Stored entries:
----
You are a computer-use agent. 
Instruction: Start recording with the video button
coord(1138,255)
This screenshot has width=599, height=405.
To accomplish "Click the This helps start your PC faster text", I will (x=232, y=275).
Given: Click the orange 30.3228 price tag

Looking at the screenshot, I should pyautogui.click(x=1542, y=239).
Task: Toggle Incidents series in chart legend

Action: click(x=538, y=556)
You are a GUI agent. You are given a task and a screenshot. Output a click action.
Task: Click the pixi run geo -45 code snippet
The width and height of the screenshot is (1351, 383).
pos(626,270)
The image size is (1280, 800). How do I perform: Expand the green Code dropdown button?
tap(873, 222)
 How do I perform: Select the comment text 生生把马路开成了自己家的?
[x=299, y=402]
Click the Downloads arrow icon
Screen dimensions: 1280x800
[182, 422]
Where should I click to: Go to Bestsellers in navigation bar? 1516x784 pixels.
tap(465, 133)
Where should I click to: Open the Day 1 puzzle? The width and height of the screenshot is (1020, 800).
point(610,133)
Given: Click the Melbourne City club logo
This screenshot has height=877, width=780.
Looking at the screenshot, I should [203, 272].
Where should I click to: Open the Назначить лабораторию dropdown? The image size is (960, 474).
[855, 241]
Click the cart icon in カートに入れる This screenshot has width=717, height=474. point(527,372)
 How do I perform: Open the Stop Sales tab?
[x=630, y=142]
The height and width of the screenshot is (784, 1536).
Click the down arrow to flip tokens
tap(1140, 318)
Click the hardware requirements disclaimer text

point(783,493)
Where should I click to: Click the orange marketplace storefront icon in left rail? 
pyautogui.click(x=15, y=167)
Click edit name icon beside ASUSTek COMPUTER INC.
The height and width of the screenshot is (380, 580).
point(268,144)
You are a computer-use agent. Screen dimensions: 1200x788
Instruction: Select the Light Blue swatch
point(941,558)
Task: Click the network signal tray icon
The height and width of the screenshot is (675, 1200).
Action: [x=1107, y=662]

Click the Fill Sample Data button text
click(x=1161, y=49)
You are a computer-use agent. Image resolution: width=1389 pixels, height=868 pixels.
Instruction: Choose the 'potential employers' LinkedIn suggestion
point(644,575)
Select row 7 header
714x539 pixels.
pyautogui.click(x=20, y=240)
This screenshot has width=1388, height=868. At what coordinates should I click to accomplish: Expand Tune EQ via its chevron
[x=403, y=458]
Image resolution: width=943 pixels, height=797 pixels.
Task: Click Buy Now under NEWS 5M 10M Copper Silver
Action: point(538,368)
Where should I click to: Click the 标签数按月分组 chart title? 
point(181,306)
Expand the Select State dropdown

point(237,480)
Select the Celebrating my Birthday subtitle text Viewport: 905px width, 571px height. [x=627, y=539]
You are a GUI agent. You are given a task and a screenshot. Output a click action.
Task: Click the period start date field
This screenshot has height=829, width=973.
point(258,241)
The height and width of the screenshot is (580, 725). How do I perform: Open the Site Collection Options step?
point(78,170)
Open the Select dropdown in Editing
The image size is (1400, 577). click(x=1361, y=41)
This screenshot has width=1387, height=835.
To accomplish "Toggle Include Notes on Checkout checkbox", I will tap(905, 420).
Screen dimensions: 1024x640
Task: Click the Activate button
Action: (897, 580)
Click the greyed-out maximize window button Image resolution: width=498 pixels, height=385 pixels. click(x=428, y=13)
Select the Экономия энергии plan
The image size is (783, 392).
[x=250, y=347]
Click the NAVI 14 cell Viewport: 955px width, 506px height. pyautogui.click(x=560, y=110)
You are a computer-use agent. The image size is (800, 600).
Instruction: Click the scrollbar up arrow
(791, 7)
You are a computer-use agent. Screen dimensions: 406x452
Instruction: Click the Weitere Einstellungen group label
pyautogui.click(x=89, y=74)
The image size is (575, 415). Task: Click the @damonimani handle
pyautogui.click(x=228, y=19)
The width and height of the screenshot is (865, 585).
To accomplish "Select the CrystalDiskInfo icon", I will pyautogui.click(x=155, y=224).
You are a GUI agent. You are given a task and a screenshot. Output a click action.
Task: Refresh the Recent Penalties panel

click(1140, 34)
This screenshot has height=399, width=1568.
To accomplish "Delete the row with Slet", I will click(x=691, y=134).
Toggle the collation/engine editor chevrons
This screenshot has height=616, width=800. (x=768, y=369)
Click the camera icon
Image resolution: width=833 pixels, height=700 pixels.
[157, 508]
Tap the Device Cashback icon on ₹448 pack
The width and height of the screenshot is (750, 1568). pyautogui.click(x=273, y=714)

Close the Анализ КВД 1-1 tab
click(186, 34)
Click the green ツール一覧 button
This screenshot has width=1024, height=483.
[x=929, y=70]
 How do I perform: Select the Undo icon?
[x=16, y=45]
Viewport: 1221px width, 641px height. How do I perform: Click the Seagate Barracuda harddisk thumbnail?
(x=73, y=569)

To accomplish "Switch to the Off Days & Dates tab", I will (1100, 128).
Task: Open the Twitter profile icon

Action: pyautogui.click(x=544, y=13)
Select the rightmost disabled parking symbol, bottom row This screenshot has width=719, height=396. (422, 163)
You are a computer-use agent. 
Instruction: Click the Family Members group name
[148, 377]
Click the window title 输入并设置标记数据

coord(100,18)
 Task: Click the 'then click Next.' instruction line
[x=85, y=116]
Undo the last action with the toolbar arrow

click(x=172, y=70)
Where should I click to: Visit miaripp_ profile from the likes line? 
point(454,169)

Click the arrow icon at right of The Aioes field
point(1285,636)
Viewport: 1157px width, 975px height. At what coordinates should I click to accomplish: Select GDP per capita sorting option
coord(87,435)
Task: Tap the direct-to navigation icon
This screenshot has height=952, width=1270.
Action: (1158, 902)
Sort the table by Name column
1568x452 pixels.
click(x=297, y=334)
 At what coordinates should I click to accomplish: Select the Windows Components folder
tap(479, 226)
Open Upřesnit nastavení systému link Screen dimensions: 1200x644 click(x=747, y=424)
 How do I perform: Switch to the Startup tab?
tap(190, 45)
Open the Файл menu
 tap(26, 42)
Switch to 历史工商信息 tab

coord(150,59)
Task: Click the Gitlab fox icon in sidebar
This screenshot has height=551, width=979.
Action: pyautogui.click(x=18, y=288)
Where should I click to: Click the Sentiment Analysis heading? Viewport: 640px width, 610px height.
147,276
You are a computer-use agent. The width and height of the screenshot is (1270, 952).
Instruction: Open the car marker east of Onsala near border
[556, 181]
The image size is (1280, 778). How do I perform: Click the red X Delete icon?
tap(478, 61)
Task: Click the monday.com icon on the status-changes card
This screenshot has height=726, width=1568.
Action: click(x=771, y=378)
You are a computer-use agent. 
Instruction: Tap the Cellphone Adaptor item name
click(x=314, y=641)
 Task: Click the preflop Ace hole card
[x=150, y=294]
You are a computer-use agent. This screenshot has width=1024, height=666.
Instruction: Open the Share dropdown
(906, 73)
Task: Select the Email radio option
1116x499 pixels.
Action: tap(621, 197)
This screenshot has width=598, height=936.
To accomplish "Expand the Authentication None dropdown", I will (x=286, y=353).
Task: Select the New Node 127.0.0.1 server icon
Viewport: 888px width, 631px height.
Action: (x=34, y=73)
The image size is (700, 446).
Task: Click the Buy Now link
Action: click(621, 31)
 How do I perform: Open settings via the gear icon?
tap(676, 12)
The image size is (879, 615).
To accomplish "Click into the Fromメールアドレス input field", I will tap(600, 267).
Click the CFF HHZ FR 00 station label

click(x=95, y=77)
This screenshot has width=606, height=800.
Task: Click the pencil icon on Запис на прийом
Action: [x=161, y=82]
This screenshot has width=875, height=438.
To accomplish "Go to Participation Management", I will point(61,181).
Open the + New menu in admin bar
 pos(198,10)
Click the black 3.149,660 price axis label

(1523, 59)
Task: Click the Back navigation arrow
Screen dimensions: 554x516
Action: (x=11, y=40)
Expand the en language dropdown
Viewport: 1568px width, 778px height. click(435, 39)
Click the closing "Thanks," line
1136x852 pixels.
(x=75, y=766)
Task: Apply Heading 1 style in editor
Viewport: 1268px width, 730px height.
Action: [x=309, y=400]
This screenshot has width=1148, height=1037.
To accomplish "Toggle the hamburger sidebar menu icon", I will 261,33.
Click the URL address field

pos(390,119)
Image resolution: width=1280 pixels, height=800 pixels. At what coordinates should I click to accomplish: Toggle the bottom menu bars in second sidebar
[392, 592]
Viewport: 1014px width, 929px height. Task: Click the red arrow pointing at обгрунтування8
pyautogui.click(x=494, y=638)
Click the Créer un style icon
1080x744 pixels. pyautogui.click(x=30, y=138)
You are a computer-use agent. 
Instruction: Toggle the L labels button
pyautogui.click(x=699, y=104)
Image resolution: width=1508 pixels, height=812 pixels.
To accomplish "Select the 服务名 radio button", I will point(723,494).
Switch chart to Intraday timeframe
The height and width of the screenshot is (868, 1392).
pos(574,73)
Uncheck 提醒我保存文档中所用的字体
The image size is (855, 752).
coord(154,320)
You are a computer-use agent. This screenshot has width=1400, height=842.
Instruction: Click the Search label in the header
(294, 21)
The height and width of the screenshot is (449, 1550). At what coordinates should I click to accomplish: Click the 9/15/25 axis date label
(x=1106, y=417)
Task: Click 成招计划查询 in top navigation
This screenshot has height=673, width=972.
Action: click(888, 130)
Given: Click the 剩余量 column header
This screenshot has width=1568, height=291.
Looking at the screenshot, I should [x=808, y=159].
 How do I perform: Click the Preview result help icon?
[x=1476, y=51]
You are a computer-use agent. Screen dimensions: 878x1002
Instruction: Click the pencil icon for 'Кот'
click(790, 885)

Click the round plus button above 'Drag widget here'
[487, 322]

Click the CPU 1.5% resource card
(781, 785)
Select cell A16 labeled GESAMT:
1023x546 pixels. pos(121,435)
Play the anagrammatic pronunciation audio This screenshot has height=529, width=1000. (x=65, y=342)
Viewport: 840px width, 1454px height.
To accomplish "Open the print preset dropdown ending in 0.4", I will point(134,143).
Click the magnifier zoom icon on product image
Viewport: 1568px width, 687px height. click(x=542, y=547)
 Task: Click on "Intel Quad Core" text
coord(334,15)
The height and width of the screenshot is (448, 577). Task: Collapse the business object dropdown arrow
----
▶ WHAT YOU HAVE TO DO: All lines above between those holding "Task: Click the Gitlab fox icon in sidebar" and "This screenshot has width=598, height=936.", inclusive, must be set down unchanged, and no other line may be included.

▶ ANSWER BOX:
Task: Click the Gitlab fox icon in sidebar
This screenshot has height=551, width=979.
Action: pyautogui.click(x=18, y=288)
Where should I click to: Click the Sentiment Analysis heading? Viewport: 640px width, 610px height.
147,276
You are a computer-use agent. The width and height of the screenshot is (1270, 952).
Instruction: Open the car marker east of Onsala near border
[556, 181]
The image size is (1280, 778). How do I perform: Click the red X Delete icon?
tap(478, 61)
Task: Click the monday.com icon on the status-changes card
This screenshot has height=726, width=1568.
Action: click(x=771, y=378)
You are a computer-use agent. 
Instruction: Tap the Cellphone Adaptor item name
click(x=314, y=641)
 Task: Click the preflop Ace hole card
[x=150, y=294]
You are a computer-use agent. This screenshot has width=1024, height=666.
Instruction: Open the Share dropdown
(906, 73)
Task: Select the Email radio option
1116x499 pixels.
Action: tap(621, 197)
This screenshot has width=598, height=936.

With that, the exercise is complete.